BEGIN Excerpt to read

By Dulue Mbachu
74-year old president has been treating an undisclosed ailment
Buhari returned to Nigeria in August after U.K. medical leave
Nigerian military labels secessionist group ‘terrorist’
Government troops clash with protesters pursuing independence
Nigerian President Muhammadu Buhari will pass through London, where he has spent several months this year treating an undisclosed illness, when he travels back from the United Nations General Assembly in New York.
The 74-year-old leader of Africa’s most populous country will head to the U.S. on Sunday to participate in the U.N. gathering and deliver a national statement, the presidency said in an emailed statement. It did not specify the reason nor the planned length of the London stop.
While in New York, Buhari will also have a lunch meeting with U.S. President Donald Trump and other leaders, the presidency said.
Buhari traveled in May to London where he spent more than three months on medical leave. It was his second such trip to the U.K. this year. He handed power to his deputy Yemi Osinbajo on both occasions.
The leader’s health issues have fueled concern about his ability to serve the remainder of his term that ends in 2019.
MEANWHILE Secession tensions in southeastern Nigeria have escalated as government troops clashed with supporters of a campaign to establish an independent state for the mainly ethnic Igbo region who the military described as terrorists.
The unrest this week left several people dead and injured in the cities of Umuahia and Aba, strongholds of the Indigenous People of Biafra, or Ipob, whose leader Nnamdi Kanu has threatened to disrupt state elections unless there’s a vote on secession. A bid to establish an independent Biafra state sparked a 1967-70 civil war that claimed more than a million lives.

END Excerpt to read
BEGIN Data to examine

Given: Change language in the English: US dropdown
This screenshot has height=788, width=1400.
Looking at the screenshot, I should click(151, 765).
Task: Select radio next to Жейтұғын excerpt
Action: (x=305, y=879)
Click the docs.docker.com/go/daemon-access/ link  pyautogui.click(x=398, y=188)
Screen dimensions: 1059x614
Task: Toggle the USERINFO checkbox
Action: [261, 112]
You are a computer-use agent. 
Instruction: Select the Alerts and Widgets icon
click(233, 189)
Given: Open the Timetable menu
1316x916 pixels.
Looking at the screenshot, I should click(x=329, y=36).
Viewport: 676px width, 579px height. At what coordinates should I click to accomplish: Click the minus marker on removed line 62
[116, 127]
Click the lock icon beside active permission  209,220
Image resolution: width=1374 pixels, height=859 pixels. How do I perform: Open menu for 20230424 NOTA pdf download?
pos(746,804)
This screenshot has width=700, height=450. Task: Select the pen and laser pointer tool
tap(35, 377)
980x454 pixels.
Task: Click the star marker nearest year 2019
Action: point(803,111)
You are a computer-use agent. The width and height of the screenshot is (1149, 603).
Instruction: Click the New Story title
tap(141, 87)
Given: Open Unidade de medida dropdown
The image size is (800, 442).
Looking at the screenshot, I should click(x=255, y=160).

END Data to examine

● What this task involves
Write out, word for word, the part of the Buhari news report that opens with the words containing "Buhari traveled in" and closes with "ends in 2019.".

● Reply
Buhari traveled in May to London where he spent more than three months on medical leave. It was his second such trip to the U.K. this year. He handed power to his deputy Yemi Osinbajo on both occasions.
The leader’s health issues have fueled concern about his ability to serve the remainder of his term that ends in 2019.